Taking Public Health into Barbershops
SLU public health students will visit barbershops this spring, joining forces with nursing students as they help customers seeking a haircut lead healthier lives. The students are part of the Barbershop Tour, which has been sponsored by 100 Black Men for nearly a decade, a hands-on learning experience designed to reduce hypertension and promote health among African-Americans.
SLU’s Keon L. Gilbert, DrPH, associate professor at the College for Public Health and Social Justice, and Sheila Grigsby, Ph.D., RN, assistant professor of nursing at UMSL and former SLU nursing adjunct faculty member, are the faculty co-leaders of the program. They received the 100 Black Men of Metropolitan St. Louis’s Health and Wellness award on Dec. 8.
The Barbershop Tour began in 2009 when SLU nursing students in a public health course worked with 100 Black Men to bring their fight against hypertension into barbershops in North St. Louis and North County. Armed with blood pressure cuffs, they took readings from willing customers, explained the dangers of high blood pressure and suggested strategies to become healthier.
More than 40 percent of African-Americans have high blood pressure, and students found the barbershop is a safe and comfortable place to detect the problem and discuss how to address it.
The program has evolved and expanded, now involving UMSL nursing students who screen for high blood pressure; a SLU nutrition and dietetics faculty member who suggests little modifications to eat healthier; and SLU public health students who promote wellness as they conduct lifestyle surveys.
“Over time we have conducted assessments with participants to understand their health needs, concerns and ability to access health care within the St. Louis metro area. These assessments have helped to inform how our students engage and communicate with men and women in the barbershops about strategies they can use to protect their health,” Gilbert said.

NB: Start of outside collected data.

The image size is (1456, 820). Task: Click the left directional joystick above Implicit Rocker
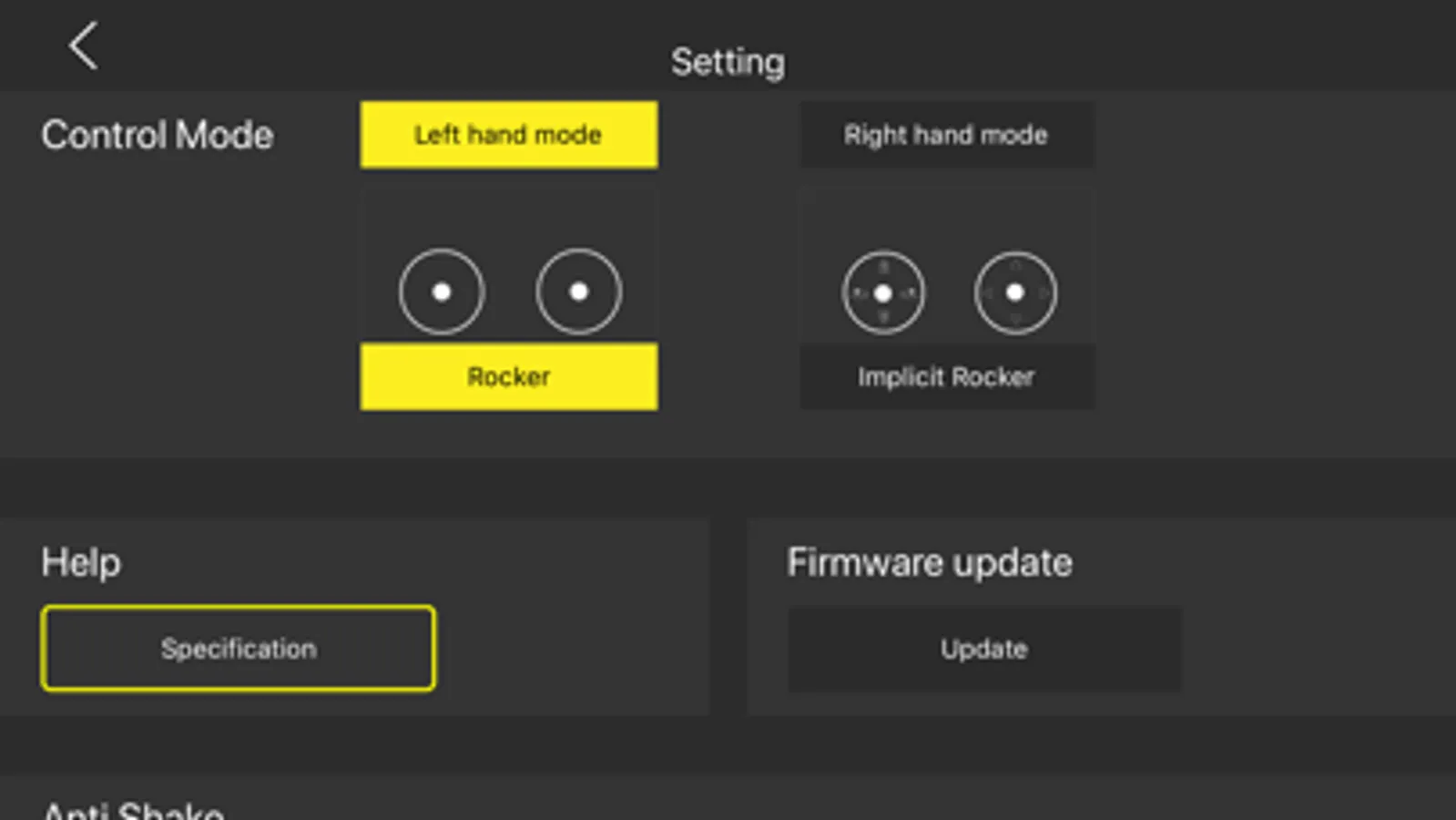[883, 293]

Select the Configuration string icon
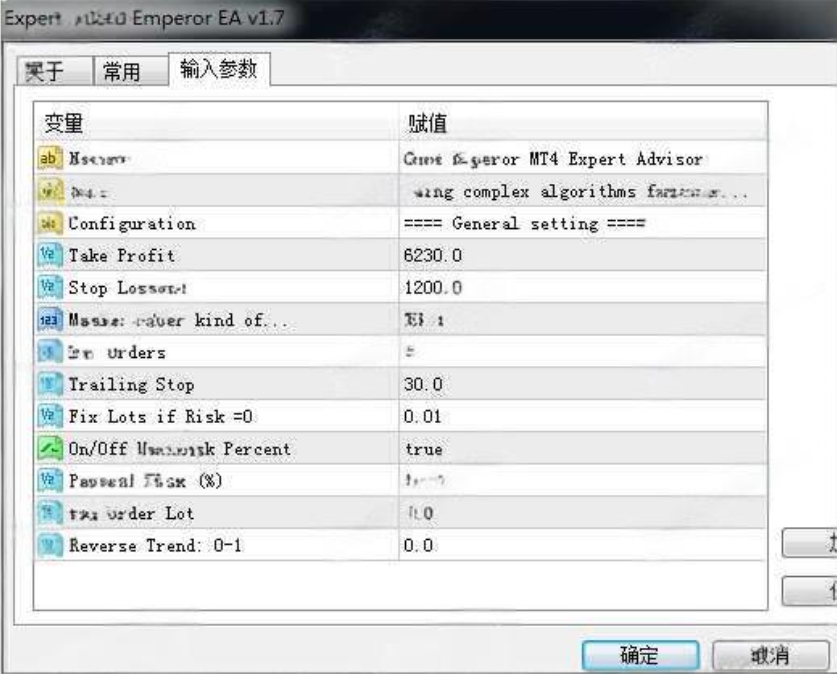point(49,223)
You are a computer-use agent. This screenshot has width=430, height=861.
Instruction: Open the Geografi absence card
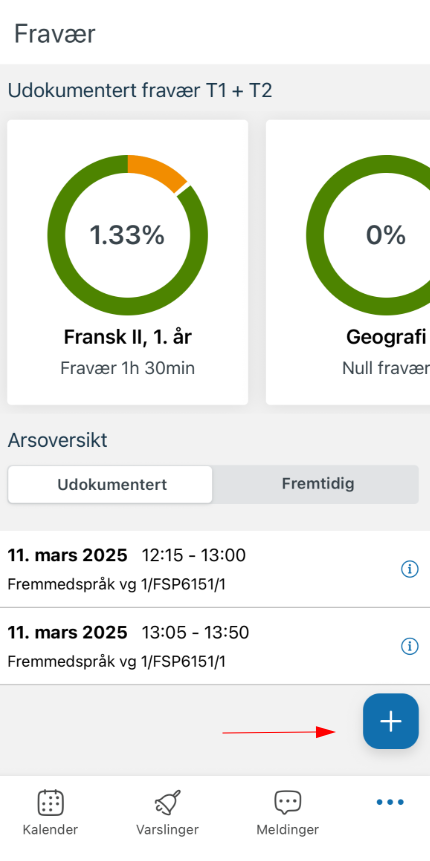[348, 262]
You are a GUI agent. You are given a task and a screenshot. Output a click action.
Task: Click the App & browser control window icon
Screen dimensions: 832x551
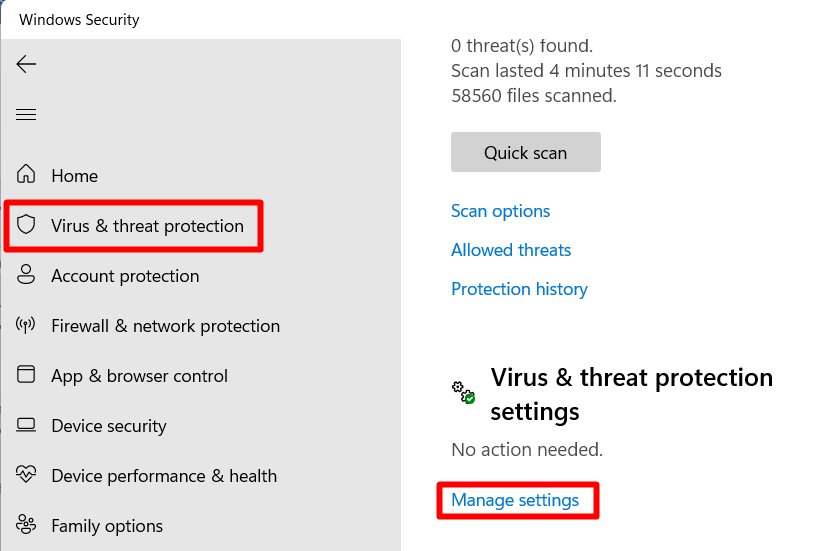[26, 374]
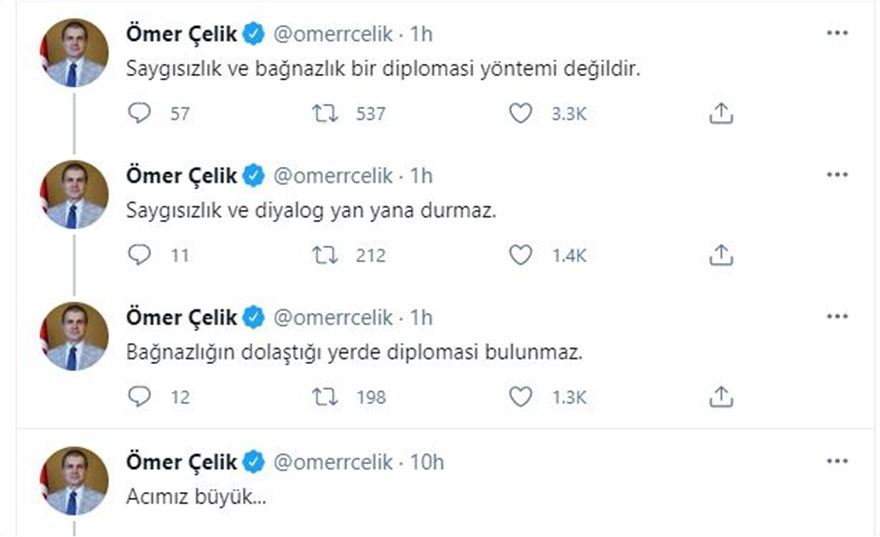Share the 'yan yana durmaz' tweet

(x=721, y=256)
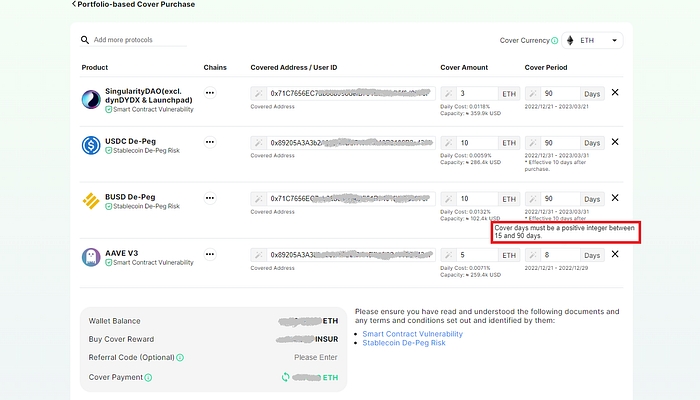Go back from Portfolio-based Cover Purchase
Screen dimensions: 700x400
(74, 4)
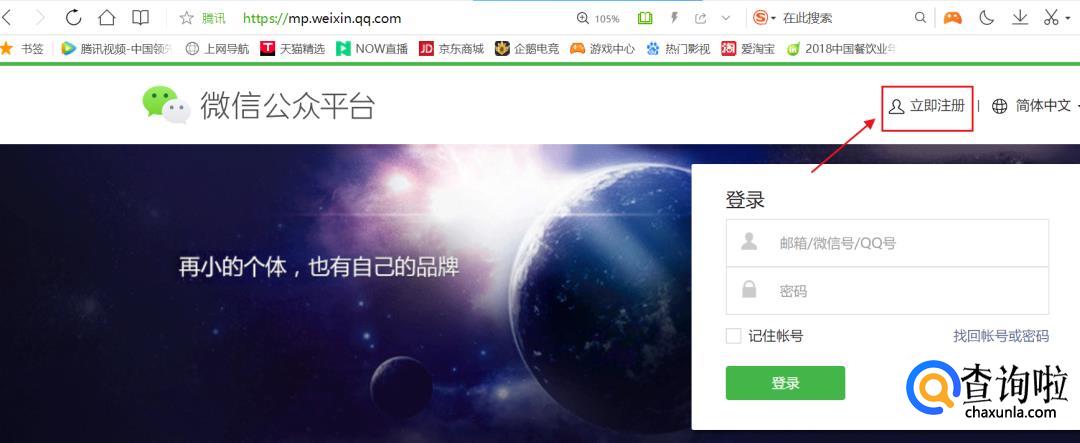Open the downloads arrow icon
Image resolution: width=1080 pixels, height=443 pixels.
[1020, 18]
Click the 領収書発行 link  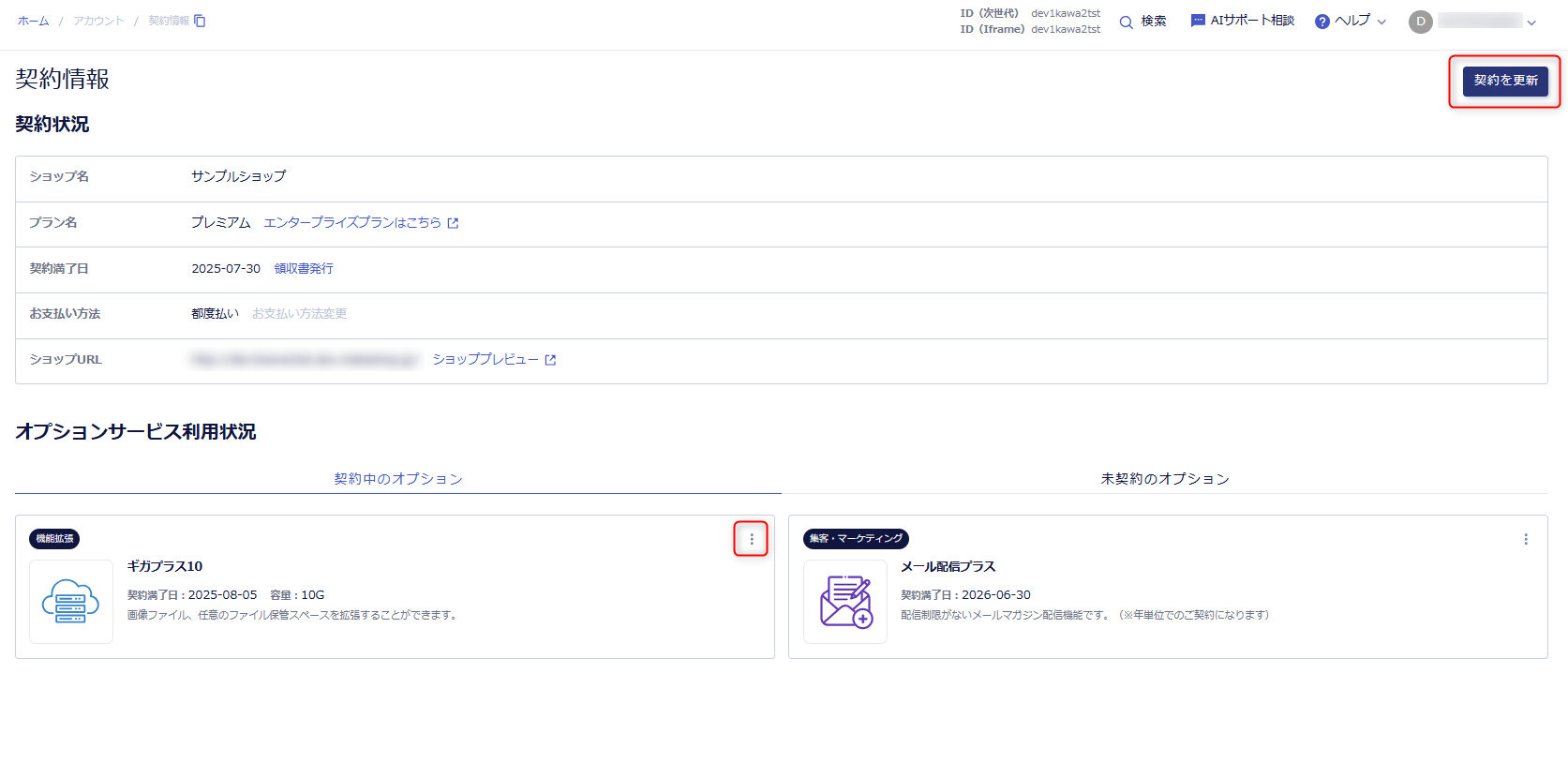coord(304,269)
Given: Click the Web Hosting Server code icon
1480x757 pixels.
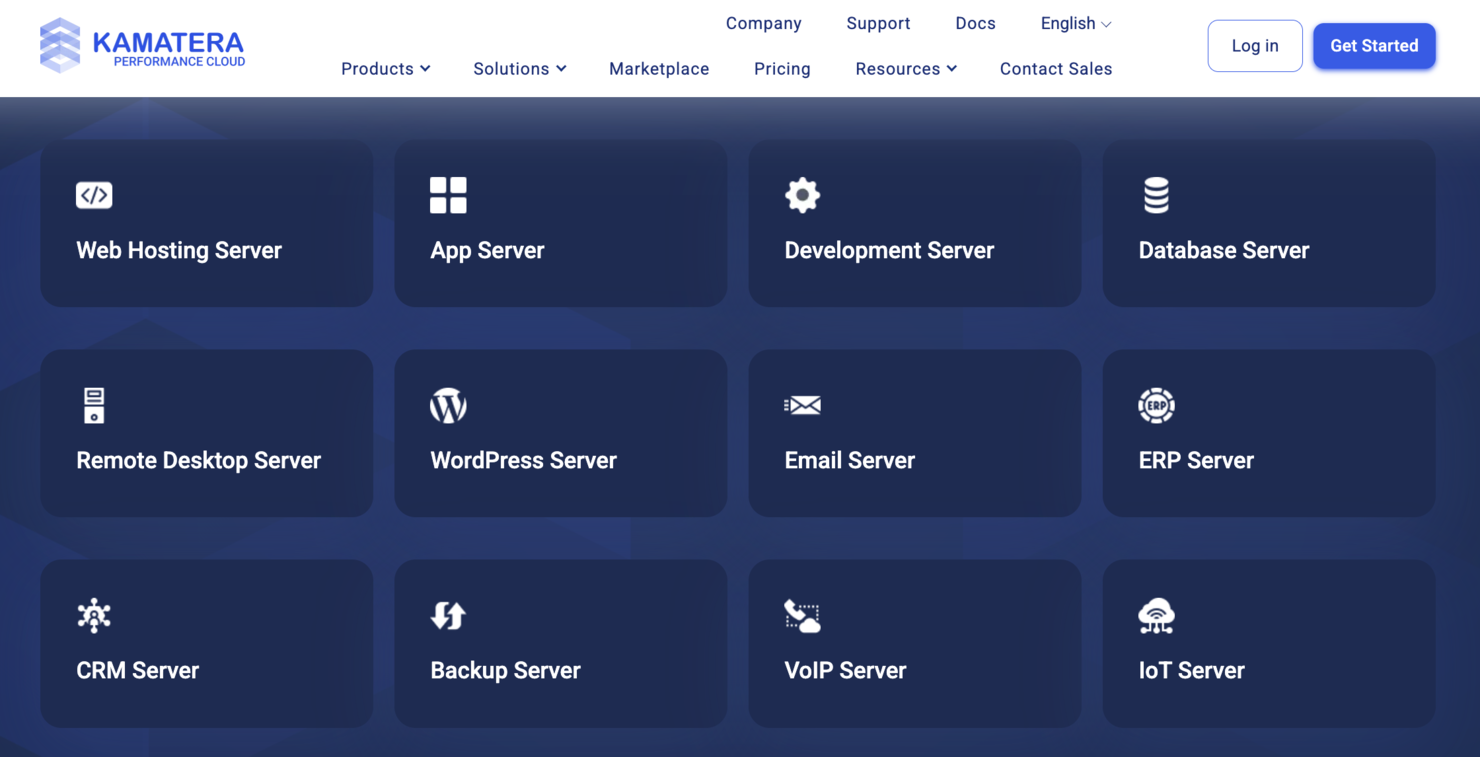Looking at the screenshot, I should [x=94, y=195].
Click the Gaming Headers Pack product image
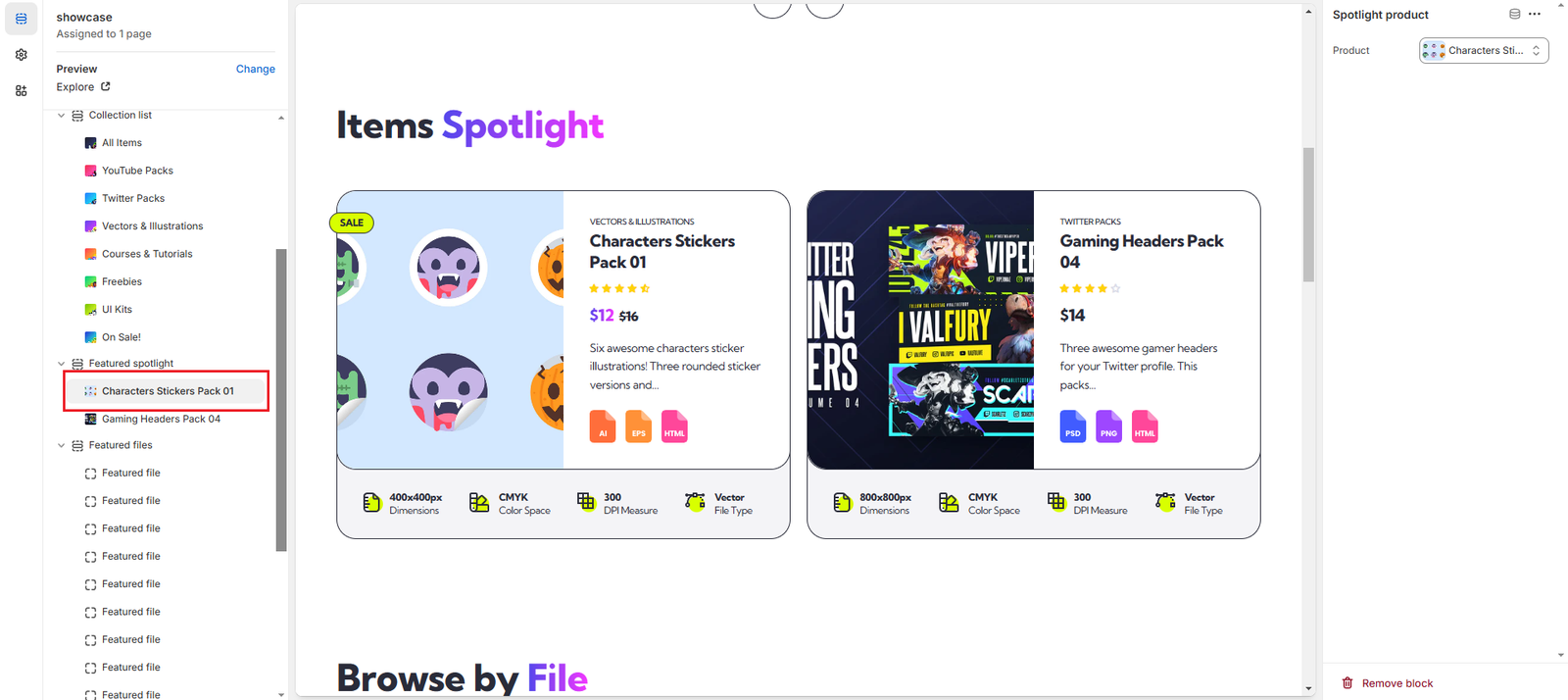Viewport: 1568px width, 700px height. point(920,329)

“They assess a range of risk factors for chronic diseases such as smoking, alcohol consumption, physical activity, the safety of their neighborhoods, access to medical care, a relationship with a doctor and race-related stress and discrimination and how they may raise an individual’s risk as well as the risk of a larger community. This allows students to be part of a public health program in practice.”
Lori Jones, Ph.D., assistant professor of nutrition and dietetics at SLU, prepares familiar foods using low fat, low sugar and low sodium recipes, bringing in samples to demonstrate healthy food also can taste good.
Former SLU medical student Jonathan George developed protocols for those with dangerously high blood pressures so they can get the immediate care they need.
Gilbert is optimistic about the future of the program that gives students a first-person view of the impact of community and lifestyle on a person’s health.
“We would like for this project to reach more people and for us to more directly connect people to resources and think about ways we can continue to monitor people’s progress in improving their health,” he said.